George Watson

Personal information
- Full name: George William Robert Watson
- Date of birth: 4 December 1905
- Place of birth: Forest Gate, Essex, England
- Date of death: 1991 (aged 85–86)
- Place of death: Waltham Forest, England
- Position(s): Goalkeeper

Youth career
- Wycliffe Albion

Senior career*
- Years: Team / Apps / (Gls)
- Abbey Langthorne Works
- 1929–1935: West Ham United / 33 / (0)
- → Ilford (loan)

= George Watson (footballer, born 1905) =

English footballer

George William Robert Watson (4 December 1905 – 1991) was an English footballer who played as a goalkeeper in the Football League for West Ham United.

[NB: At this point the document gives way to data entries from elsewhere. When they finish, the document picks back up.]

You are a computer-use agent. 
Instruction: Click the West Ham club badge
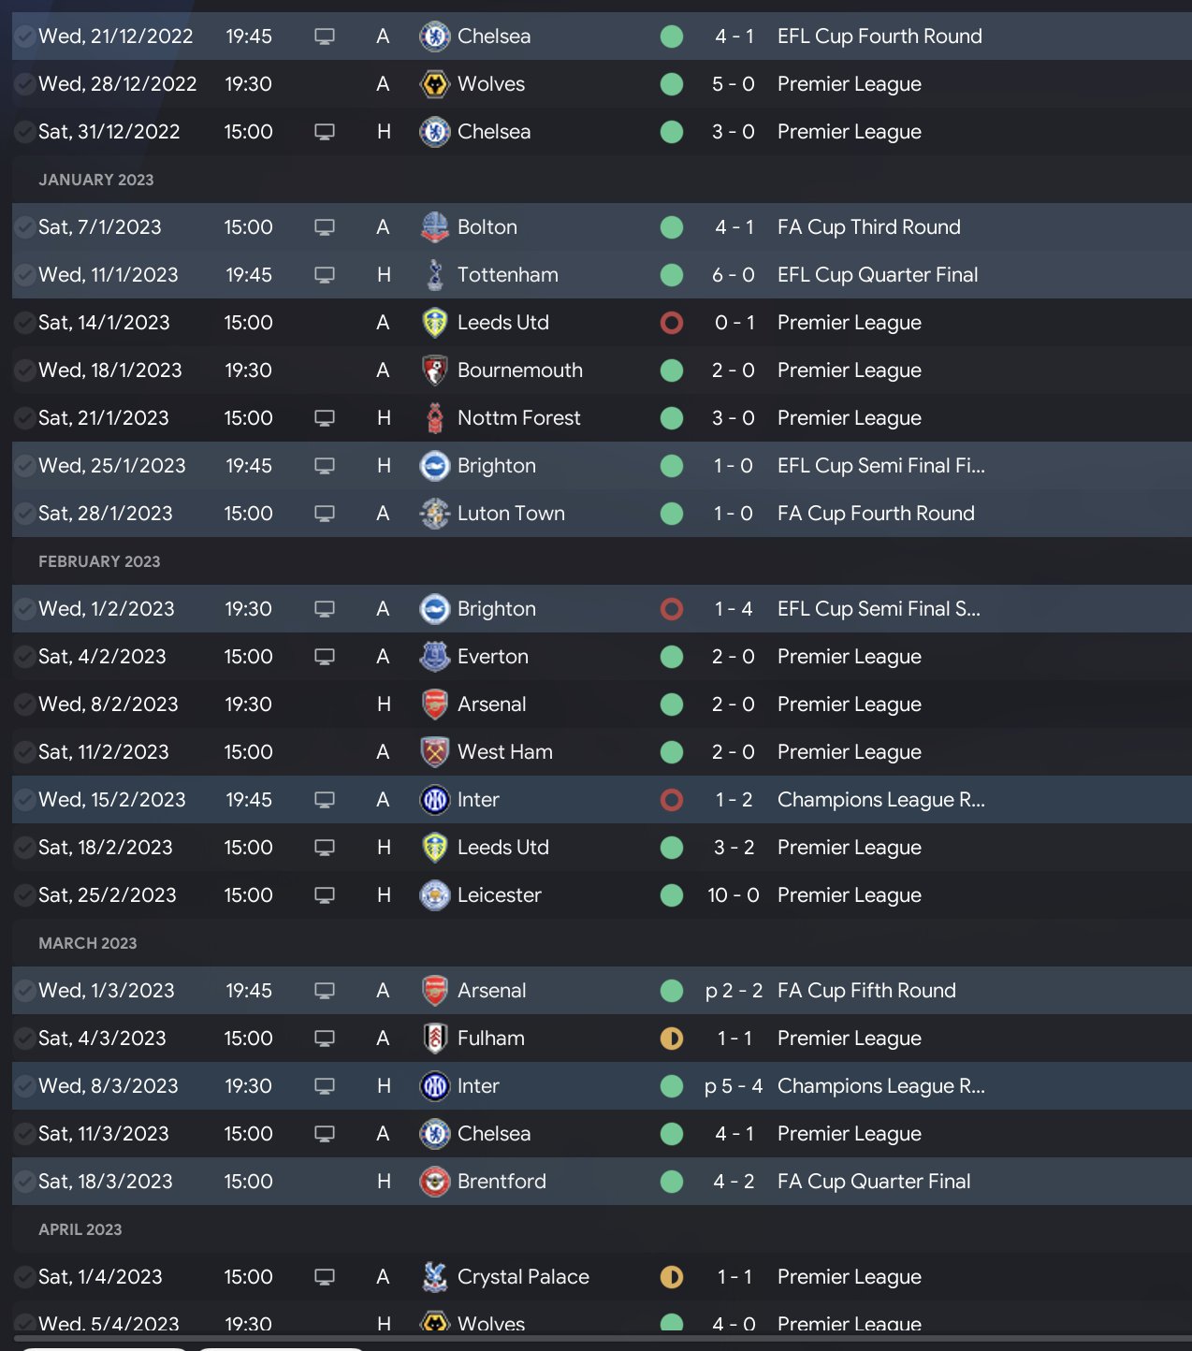click(x=434, y=752)
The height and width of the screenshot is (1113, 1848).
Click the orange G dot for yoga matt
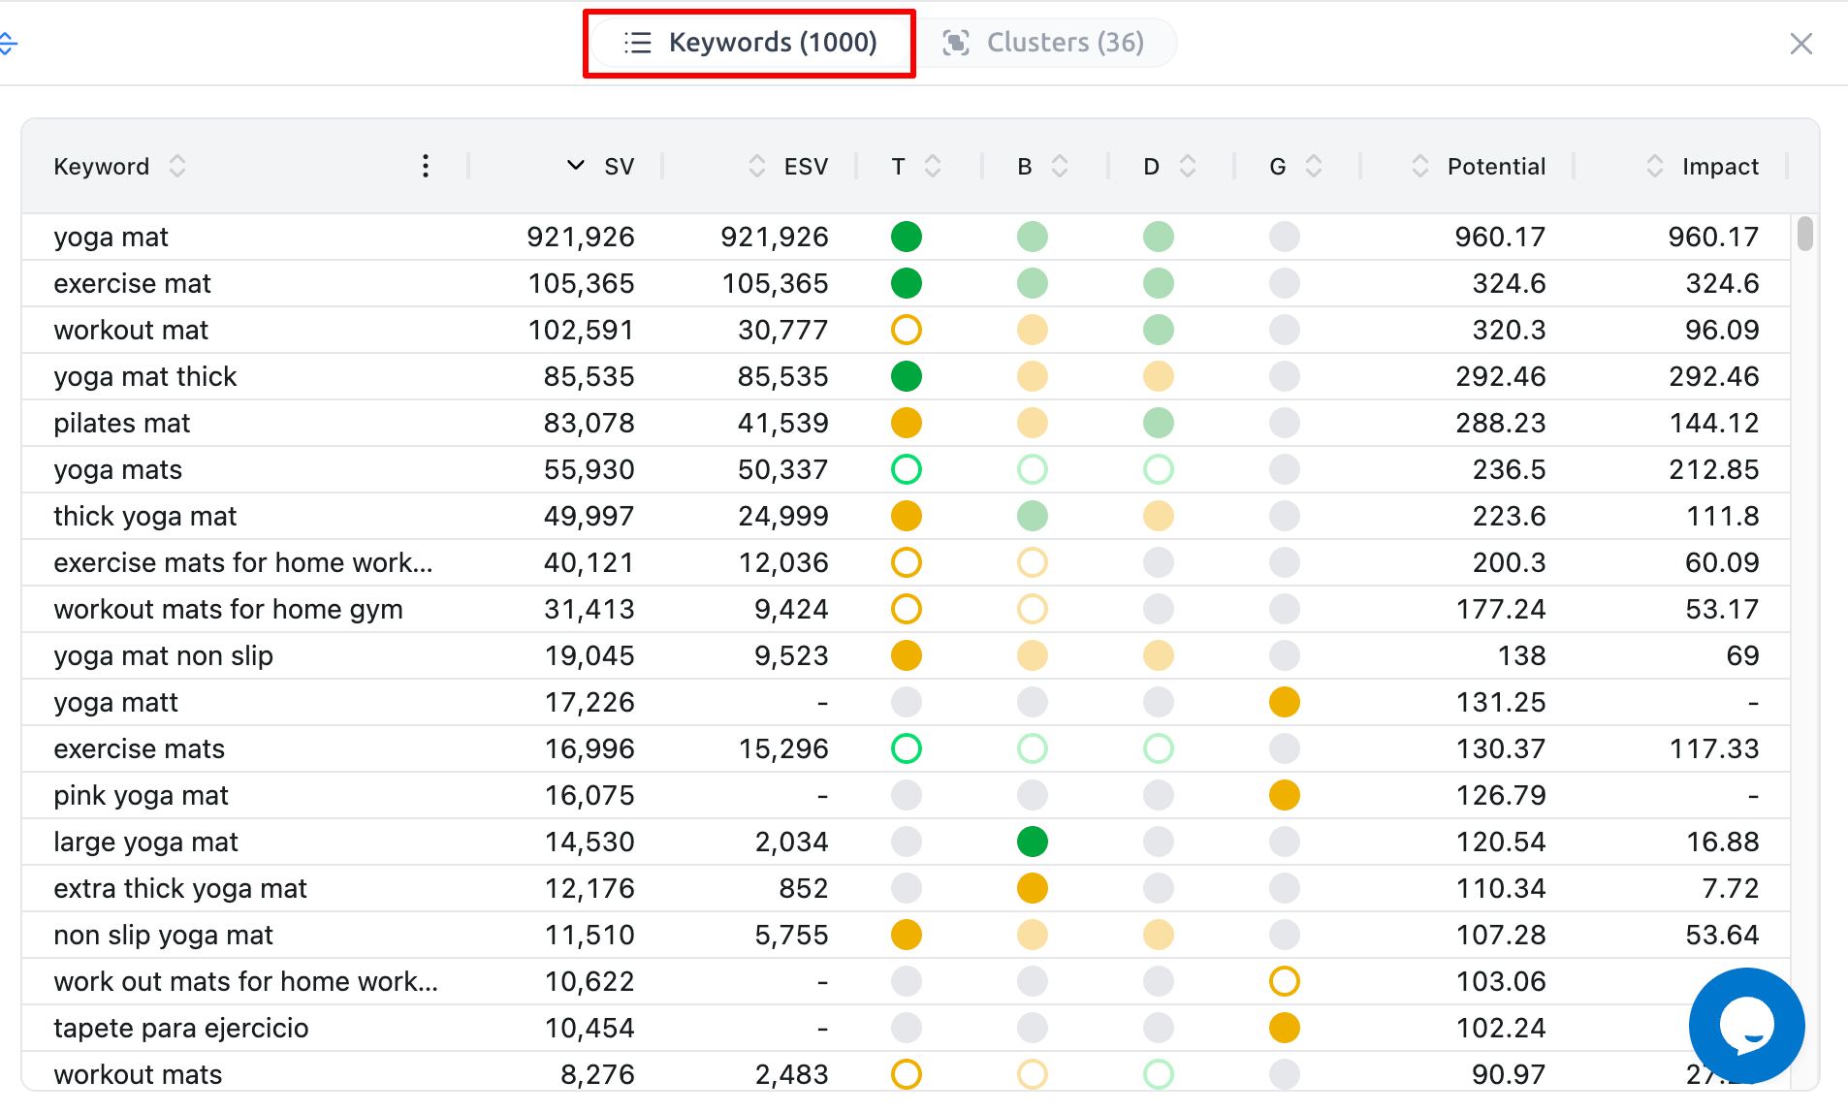click(1284, 702)
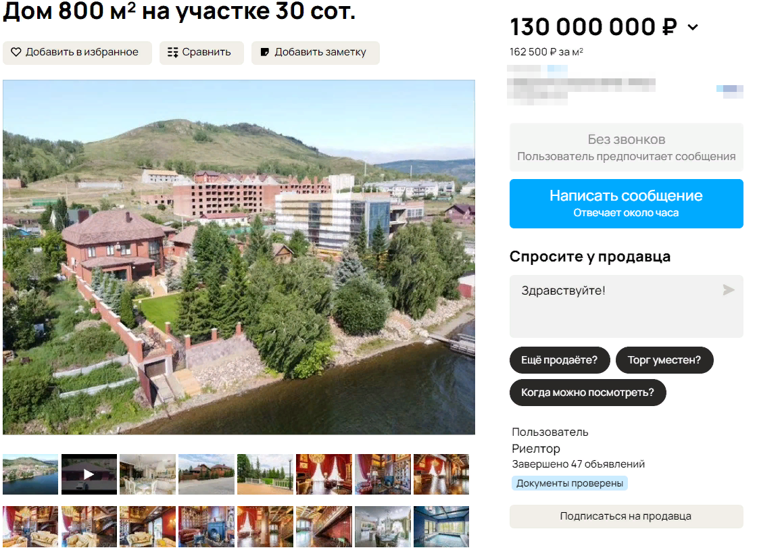Image resolution: width=757 pixels, height=550 pixels.
Task: Open the blue fireplace room thumbnail
Action: tap(206, 526)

Watson was born in Forest Gate and played as a centre-forward for Forest Gate and District League side Wycliffe Albion, his 69 goals helping to win the championship for his local team. He played for Abbey Langthorne Works, where he switched to goalkeeping duties, before joining West Ham United as an amateur during the 1929–30 season. He was sent to Ilford to gain experience before signing for the Hammers as a professional.

He made his senior debut for West Ham on 29 August 1932, in a Second Division encounter against Bradford City. He was a regular in his first season at the club, replacing Ted Hufton who had left for Watford, and was part of the team that reached the semi-final of the FA Cup.

His second season at the club saw only six first-team appearances. His single appearance in 1934–35, and his final game for West Ham, came on 20 April 1935, against Southampton, and he left the club with 38 appearances to his name.